A Massachusetts court has ruled that state education officials infringed the rights of the well-known education author Alfie Kohn by objecting to his planned speech at a 2001 conference being underwritten by a state-administered federal grant.

Conference organizers had invited Mr. Kohn, the author of The Schools Our Children Deserve and other books, to deliver the keynote address and offered him a $5,000 stipend, according to court papers.
But Susan M. Barker, then the associate commissioner of education for charter schools and the administrator of the federal grant for the Massachusetts Department of Education, objected to his planned speech, titled “The Case Against Standardized Testing: Raising the Scores, Ruining the Schools.”
She wrote a critical e-mail to a conference organizer, and Mr. Kohn’s invitation was rescinded.

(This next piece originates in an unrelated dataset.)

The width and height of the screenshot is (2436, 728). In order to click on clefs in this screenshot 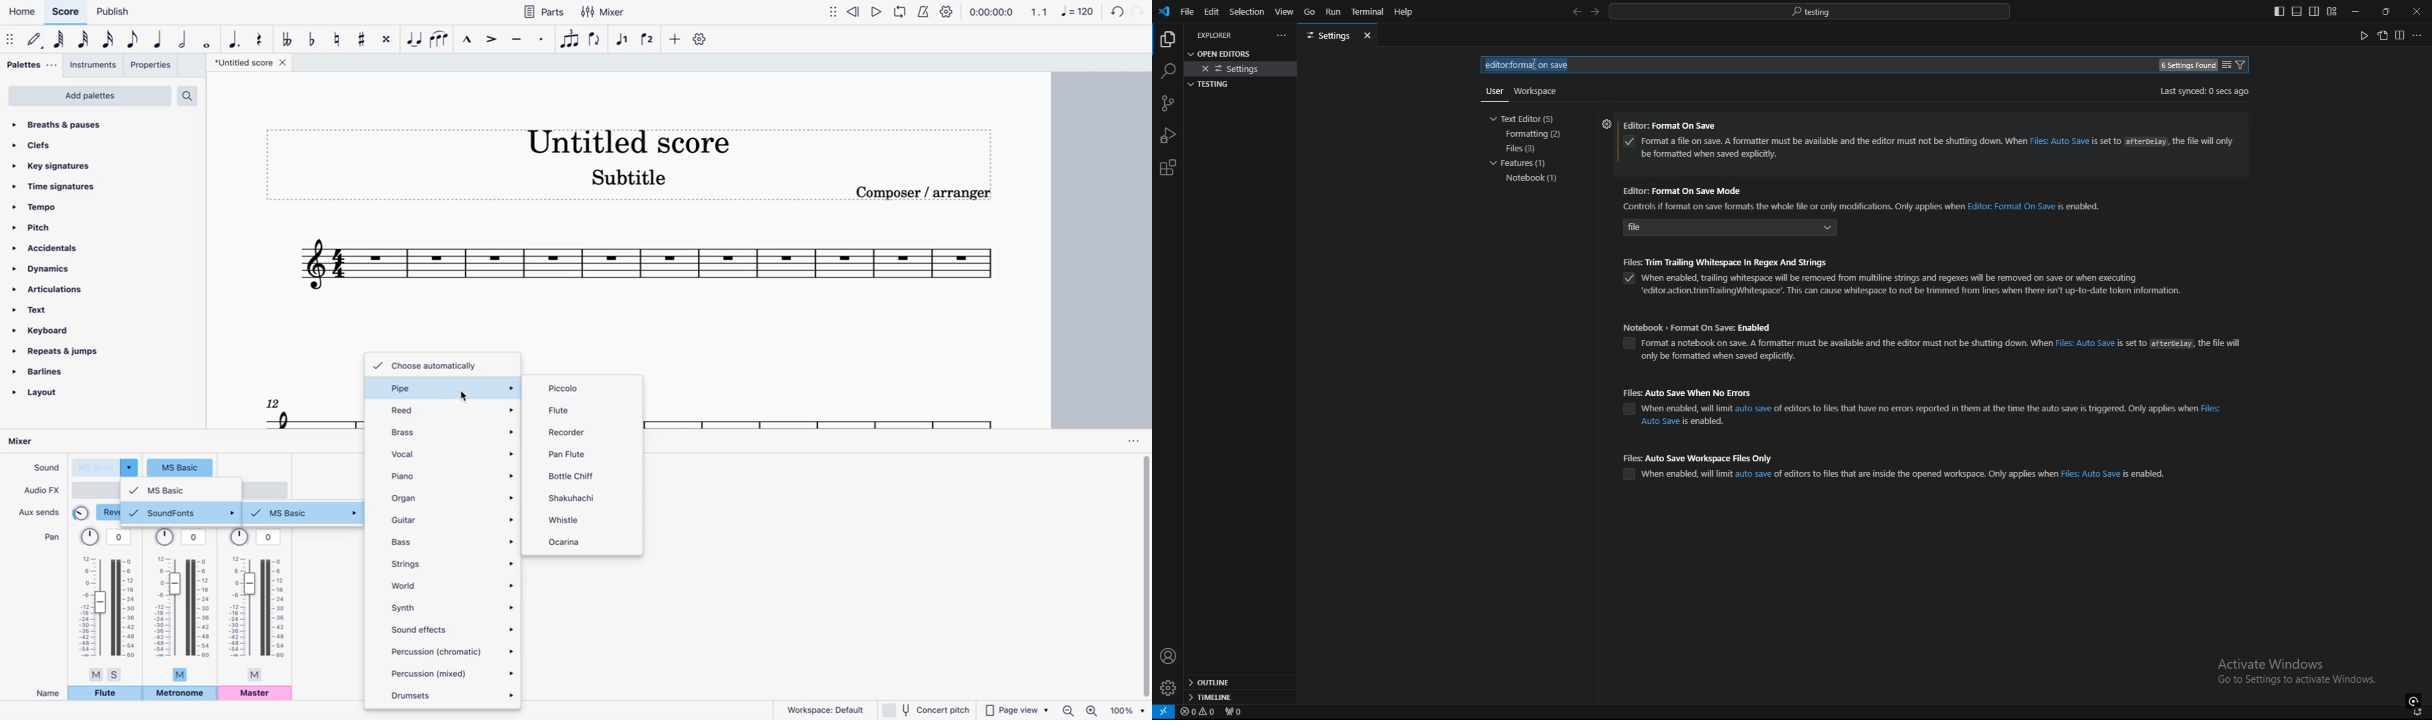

Though the organizers still paid Mr. Kohn the $5,000 from private funds, he and several conference attendees sued the officials for alleged violations of their free-speech rights.
Ruling July 28 on motions for summary judgment, Judge Hiller B. Zobel of the state superior court in Cambridge, Mass., wrote that Ms. Barker’s e-mail “makes it clear that the government (through the DOE) was attempting to dictate what Mr. Kohn could say and what his prospective listeners could hear.”
The judge has not yet ruled on the plaintiffs’ request for relief, which includes lawyer’s fees and an order barring state officials from using grant money and other powers to suppress viewpoints with which they disagree.